Child killer's attacker gets life
A life prisoner slashed child killer Mark Bridger from temple to chin, severing an artery, to get him to reveal where April Jones's body was hidden, a court heard today.
Convicted murderer and rapist Juvinal Ferreira, 24, attacked Bridger with a knife fashioned out of a razor at the top security Wakefield Prison, West Yorkshire, in July.
He was sentenced to a second life sentence at Leeds Crown Court and had five years added to his minimum term, meaning he will not be released before 2036.
Ferreira, who was born in Guinea and grew up in Gambia, previously admitted wounding with intent.
Ferreira and other life prisoners had talked about attacking Bridger to make him reveal the whereabouts of April's body, police were told.
Jonathan Sharp, prosecuting, said: "He said that Bridger's crime had been discussed, and he claimed people had suggested that if Bridger was attacked, rather than say befriended, Bridger would then be more likely to reveal where April Jones's body was."
The premeditated attack happened three days after Bridger was allowed to associate with other prisoners.
Ferreira fashioned a weapon out of a prison-issue razor with extra blades attached to the handle.
Mr Sharp said: "The defendant saw him and walked directly up to him with the blade held between thumb and forefinger.
"He then slashed him down the face, causing a deep wound extending from temple to chin.
"He paused for a moment and looked Bridger directly in the eyes, in Bridger's own words 'as if to admire his work or show me who it was'."
The child killer also suffered a cut to his arm as he tried to defend himself.
He required more than 30 stitches to the face wound, which required surgery under general anaesthetic. He will be scarred for life.
Mr Justice Coulson, who sentenced Ferreira over a videolink, said the motive for the attack was no mitigation.

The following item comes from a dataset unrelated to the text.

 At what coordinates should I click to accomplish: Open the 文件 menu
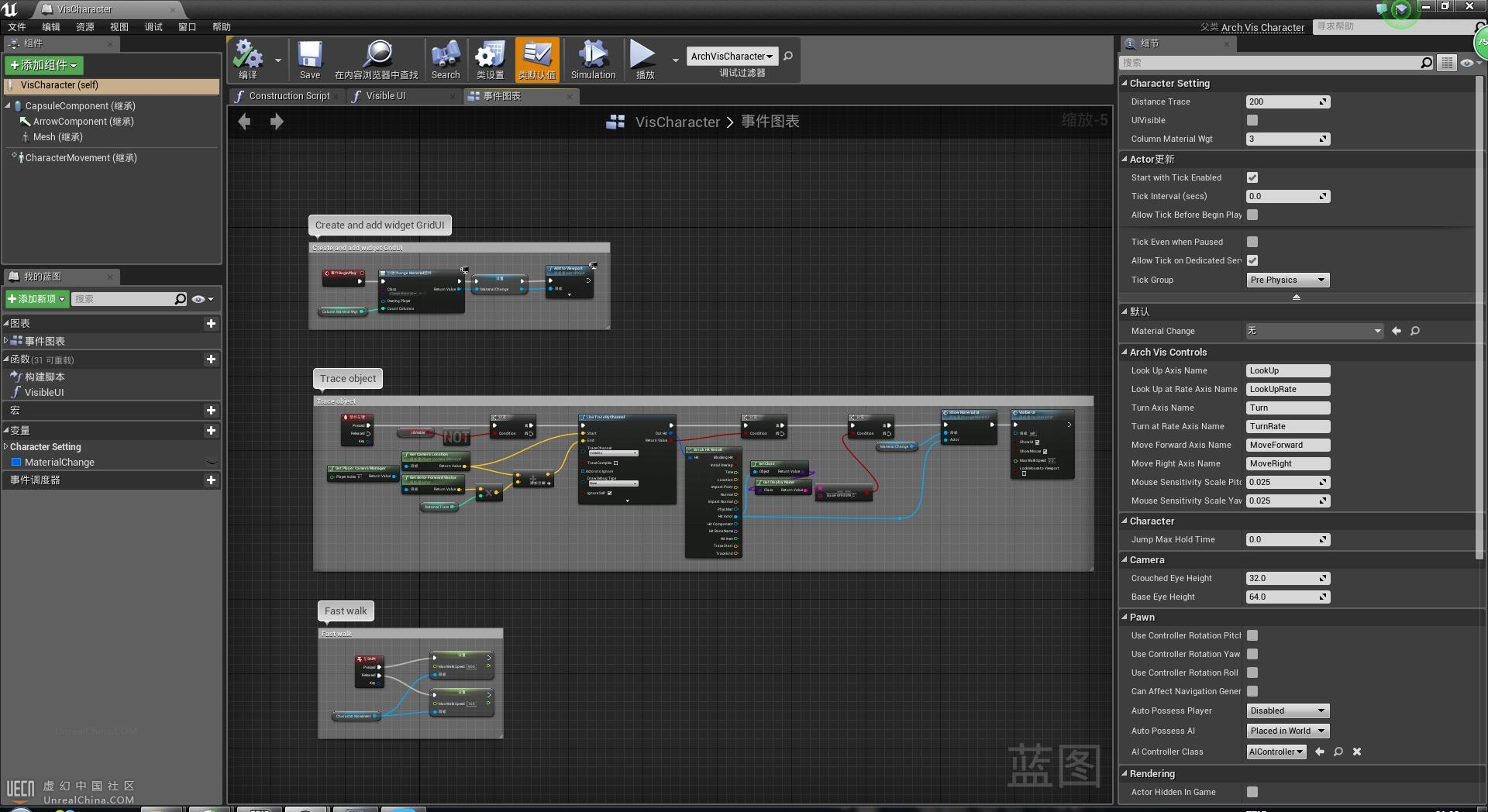(17, 27)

"Convicted murderers cannot appoint themselves as unpaid investigators of another crime, no matter how serious. They plainly cannot do that by themselves committing violent crime to do so."
Robin Frieze, defending, said Ferreira did not attack Bridger to enhance his own status in prison, for reward or because he was incited to do it.

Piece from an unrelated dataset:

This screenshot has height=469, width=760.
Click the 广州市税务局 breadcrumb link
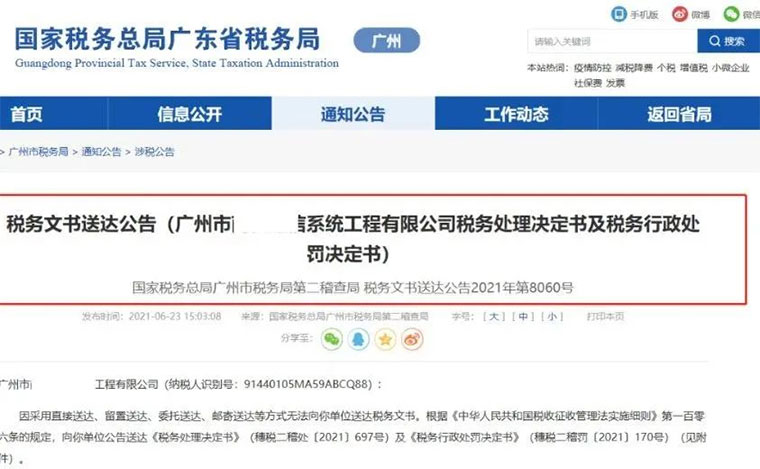38,152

"He does not suggest he was put up to it, but he listened to talk within the prison and he was under the impression that if he put the complainant in a state of fear then it was more likely it would achieve closure for the family of his victim," Mr Frieze said.

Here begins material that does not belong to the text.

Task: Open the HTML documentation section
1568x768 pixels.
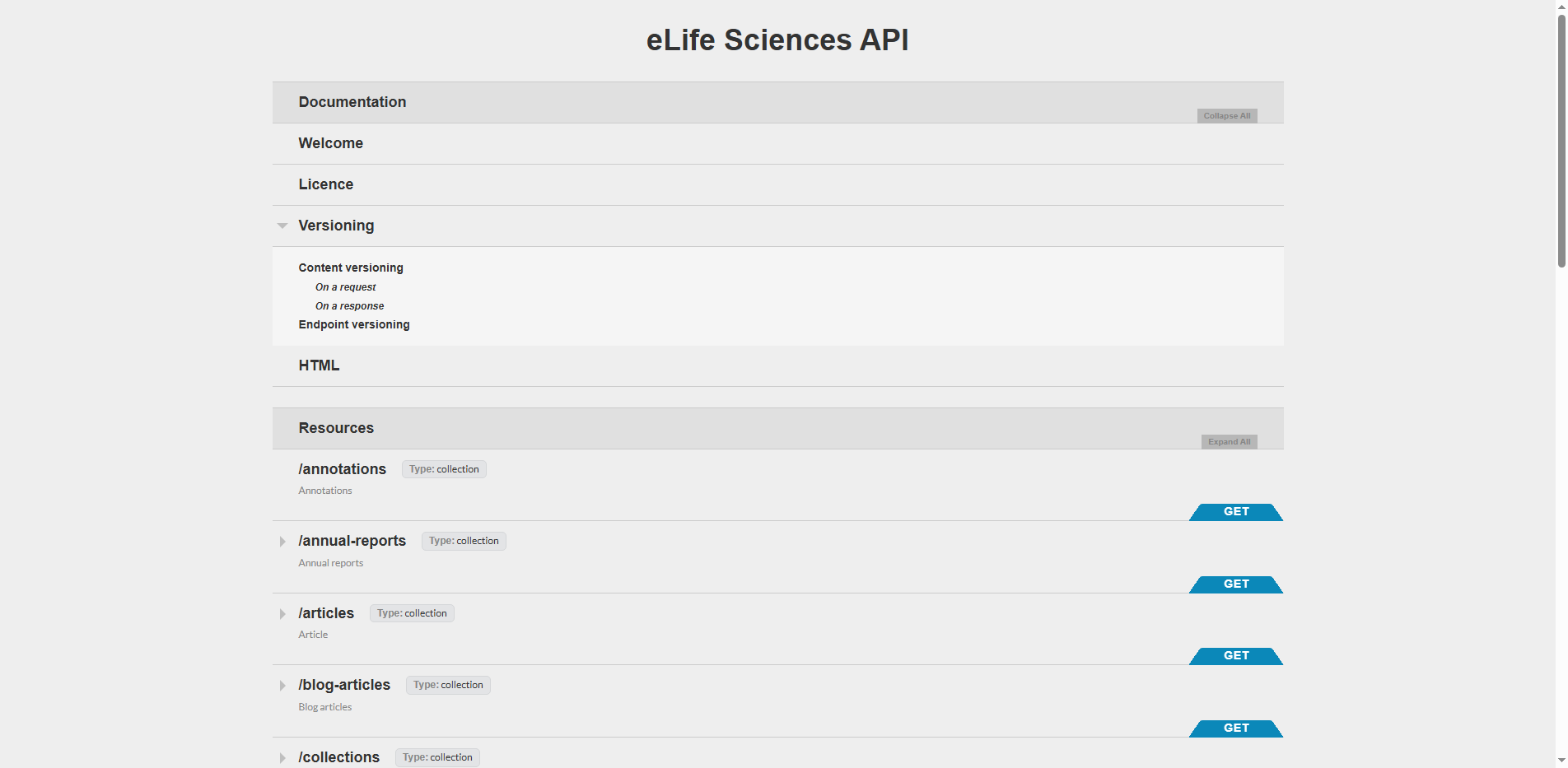Action: click(319, 365)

"He appreciates that was a wholly misguided and wrong thing to do."
When the judge told Ferreira he was about to be sentenced, the life prisoner replied: "No problem."
He was at least 24, the court heard, but it was impossible to be more accurate as his date of birth was unknown to the authorities.
He arrived in the UK in 2007 with his mother and the following April he raped and murdered 47-year-old Elaine Walpole in Dereham, Norfolk, after befriending her.
He stabbed her through the neck and there were bite marks on her cheek and chin.
In 2009 was jailed for life with a minimum term of 22 years and was recommended for deportation after his sentence was served.
Mr Justice Coulson said his sentence for slashing Bridger had to be consecutive if it was to have any deterrent effect.
Life prisoners cannot go around attacking each other with "impunity", the judge said.
"You are a dangerous offender," he said. "Accordingly, the only proper sentence is a further sentence of life imprisonment."
Ferreira was due to be eligible for parole in 2031 for the offences against Ms Walpole, but that was increased by five years by the judge.
Bridger, a father of six, snatched April near her home in Machynlleth, Wales, on October 1 last year.
The five-year-old's body has never been found. Her funeral was held last week.
Bridger was given a whole-life tariff at Mold Crown Court in May.